Your goal » Rewrite the lines from the one with "Task: Enable the 斜面和浮雕 layer style" to the one with "will tap(69, 282).", replacing "Instruction" with "Command" and leaving everything else as it is.

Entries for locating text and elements
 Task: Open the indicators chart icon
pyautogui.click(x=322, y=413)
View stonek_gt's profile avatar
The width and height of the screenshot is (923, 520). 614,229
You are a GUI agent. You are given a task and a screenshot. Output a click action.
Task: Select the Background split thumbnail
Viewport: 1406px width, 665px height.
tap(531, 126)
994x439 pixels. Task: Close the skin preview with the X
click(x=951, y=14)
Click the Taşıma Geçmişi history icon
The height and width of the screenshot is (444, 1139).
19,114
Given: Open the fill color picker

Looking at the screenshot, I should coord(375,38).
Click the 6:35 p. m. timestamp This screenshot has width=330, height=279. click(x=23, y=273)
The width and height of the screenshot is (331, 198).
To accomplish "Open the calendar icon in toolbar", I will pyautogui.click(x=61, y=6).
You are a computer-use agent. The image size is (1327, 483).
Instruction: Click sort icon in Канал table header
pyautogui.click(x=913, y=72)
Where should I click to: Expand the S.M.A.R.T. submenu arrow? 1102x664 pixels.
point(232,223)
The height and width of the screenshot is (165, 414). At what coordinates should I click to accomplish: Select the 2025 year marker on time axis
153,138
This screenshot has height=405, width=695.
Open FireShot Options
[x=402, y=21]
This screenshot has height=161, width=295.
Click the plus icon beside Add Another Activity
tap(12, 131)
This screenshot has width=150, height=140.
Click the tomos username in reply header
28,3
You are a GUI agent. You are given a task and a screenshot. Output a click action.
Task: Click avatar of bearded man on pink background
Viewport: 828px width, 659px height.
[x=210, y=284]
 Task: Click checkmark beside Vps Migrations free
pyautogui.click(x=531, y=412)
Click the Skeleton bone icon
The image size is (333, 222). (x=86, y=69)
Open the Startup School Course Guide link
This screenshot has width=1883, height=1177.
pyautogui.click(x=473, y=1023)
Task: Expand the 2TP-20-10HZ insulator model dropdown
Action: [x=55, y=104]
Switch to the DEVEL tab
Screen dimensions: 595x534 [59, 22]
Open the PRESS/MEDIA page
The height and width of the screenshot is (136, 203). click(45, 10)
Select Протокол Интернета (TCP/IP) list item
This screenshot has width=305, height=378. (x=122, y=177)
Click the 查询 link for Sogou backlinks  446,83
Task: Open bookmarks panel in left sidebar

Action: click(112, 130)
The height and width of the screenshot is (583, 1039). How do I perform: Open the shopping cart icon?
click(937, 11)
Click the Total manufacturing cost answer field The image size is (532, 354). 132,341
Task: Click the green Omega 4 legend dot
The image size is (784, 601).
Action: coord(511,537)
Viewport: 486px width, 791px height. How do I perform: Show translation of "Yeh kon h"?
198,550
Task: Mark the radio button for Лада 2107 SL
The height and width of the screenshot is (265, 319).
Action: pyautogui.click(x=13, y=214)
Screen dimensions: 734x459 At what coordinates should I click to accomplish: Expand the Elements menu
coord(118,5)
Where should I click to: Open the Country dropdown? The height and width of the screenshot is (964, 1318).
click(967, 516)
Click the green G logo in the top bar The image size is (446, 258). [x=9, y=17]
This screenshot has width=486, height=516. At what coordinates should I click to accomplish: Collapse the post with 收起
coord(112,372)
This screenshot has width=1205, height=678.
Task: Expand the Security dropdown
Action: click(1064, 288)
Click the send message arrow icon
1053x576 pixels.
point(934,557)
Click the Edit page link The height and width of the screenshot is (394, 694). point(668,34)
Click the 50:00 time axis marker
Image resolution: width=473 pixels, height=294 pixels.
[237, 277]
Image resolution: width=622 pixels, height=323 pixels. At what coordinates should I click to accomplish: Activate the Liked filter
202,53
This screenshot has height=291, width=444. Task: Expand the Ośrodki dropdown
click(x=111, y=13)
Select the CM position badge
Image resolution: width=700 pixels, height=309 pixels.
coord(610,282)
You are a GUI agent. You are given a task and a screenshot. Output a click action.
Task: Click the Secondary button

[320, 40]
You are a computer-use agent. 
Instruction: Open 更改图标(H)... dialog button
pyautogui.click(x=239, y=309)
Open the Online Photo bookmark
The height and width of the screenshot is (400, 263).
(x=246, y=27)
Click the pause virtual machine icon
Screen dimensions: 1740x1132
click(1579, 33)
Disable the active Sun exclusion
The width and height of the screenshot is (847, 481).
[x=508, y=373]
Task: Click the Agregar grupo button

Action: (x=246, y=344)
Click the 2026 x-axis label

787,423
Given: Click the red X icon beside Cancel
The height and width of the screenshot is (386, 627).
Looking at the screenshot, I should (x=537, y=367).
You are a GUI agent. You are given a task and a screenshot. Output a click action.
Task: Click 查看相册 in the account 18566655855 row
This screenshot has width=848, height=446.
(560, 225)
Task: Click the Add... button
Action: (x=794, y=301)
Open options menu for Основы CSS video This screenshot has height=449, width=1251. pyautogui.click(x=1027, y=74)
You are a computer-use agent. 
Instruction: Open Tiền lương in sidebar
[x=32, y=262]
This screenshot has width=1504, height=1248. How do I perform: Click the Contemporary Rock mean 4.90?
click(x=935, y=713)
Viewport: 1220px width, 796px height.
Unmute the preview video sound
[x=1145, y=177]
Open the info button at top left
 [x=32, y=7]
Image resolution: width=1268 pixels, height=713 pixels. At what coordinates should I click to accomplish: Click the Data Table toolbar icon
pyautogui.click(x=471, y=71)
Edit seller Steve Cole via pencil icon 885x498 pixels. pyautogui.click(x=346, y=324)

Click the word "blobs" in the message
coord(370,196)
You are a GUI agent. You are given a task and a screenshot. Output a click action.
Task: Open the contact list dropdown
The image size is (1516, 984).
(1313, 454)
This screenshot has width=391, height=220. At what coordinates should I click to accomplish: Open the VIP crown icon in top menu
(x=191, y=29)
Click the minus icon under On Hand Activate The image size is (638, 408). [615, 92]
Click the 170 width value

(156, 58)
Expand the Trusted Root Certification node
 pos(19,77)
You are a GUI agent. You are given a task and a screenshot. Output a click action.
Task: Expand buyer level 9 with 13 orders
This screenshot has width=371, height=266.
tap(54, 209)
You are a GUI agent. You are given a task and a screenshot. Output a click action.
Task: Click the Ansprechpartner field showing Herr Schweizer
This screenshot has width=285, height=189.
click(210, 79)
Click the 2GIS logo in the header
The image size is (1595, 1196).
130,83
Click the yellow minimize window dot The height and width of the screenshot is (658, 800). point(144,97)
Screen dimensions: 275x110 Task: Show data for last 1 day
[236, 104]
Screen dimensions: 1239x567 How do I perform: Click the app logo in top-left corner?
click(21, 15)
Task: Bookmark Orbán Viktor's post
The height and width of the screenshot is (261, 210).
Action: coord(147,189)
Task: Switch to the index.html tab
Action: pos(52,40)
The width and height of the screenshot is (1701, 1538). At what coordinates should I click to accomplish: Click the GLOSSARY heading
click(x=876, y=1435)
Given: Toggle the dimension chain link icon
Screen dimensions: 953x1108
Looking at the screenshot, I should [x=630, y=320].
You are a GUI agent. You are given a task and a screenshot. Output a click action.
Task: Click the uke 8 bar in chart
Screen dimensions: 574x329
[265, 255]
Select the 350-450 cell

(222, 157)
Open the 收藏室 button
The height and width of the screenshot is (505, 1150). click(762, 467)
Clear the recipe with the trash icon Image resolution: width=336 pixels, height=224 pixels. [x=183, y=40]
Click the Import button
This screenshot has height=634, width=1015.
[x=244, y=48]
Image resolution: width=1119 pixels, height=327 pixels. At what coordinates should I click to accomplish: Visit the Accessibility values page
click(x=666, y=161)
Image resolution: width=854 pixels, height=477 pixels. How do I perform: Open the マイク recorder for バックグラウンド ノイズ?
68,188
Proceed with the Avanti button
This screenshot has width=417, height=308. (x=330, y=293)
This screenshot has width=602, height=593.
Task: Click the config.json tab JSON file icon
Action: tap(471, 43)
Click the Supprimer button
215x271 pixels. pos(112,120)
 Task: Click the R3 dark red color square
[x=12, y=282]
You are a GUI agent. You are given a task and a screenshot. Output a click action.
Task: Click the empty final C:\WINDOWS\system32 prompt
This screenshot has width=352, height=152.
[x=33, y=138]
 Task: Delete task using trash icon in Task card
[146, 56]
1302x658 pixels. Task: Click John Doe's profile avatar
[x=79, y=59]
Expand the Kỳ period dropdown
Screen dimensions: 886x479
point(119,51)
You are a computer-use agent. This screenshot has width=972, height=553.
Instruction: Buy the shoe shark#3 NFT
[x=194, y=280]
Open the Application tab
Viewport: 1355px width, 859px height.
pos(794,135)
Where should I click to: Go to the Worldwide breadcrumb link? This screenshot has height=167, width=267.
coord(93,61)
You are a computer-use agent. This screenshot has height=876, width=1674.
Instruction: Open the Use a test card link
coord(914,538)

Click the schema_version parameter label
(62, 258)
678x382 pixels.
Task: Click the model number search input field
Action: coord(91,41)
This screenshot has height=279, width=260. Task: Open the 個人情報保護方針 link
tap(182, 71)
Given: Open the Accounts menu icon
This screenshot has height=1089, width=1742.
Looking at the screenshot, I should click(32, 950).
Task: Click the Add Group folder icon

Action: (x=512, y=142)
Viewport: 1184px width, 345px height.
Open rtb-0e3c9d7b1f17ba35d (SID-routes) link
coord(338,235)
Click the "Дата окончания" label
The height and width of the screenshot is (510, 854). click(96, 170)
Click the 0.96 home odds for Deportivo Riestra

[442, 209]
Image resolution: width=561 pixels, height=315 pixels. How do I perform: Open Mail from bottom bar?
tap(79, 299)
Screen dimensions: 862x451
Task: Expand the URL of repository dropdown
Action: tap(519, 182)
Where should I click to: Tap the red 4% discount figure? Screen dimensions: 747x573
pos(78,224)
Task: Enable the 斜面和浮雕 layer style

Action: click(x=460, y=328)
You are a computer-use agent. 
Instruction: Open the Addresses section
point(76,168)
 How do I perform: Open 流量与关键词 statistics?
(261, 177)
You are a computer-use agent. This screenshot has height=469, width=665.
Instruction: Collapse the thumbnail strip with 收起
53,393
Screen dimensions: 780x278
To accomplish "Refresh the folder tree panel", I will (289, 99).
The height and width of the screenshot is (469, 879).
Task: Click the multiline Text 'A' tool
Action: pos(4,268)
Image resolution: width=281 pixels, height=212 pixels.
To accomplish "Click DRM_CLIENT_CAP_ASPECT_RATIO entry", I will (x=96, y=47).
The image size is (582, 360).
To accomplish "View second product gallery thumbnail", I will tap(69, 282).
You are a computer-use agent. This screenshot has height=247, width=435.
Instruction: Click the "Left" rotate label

Output for this exercise »
Task: Enable the 斜面和浮雕 layer style

Action: click(x=460, y=328)
You are a computer-use agent. 
Command: Open the Addresses section
point(76,168)
 How do I perform: Open 流量与关键词 statistics?
(261, 177)
You are a computer-use agent. This screenshot has height=469, width=665.
Command: Collapse the thumbnail strip with 收起
53,393
Screen dimensions: 780x278
To accomplish "Refresh the folder tree panel", I will (289, 99).
The height and width of the screenshot is (469, 879).
Task: Click the multiline Text 'A' tool
Action: pos(4,268)
Image resolution: width=281 pixels, height=212 pixels.
To accomplish "Click DRM_CLIENT_CAP_ASPECT_RATIO entry", I will (x=96, y=47).
The image size is (582, 360).
To accomplish "View second product gallery thumbnail", I will tap(69, 282).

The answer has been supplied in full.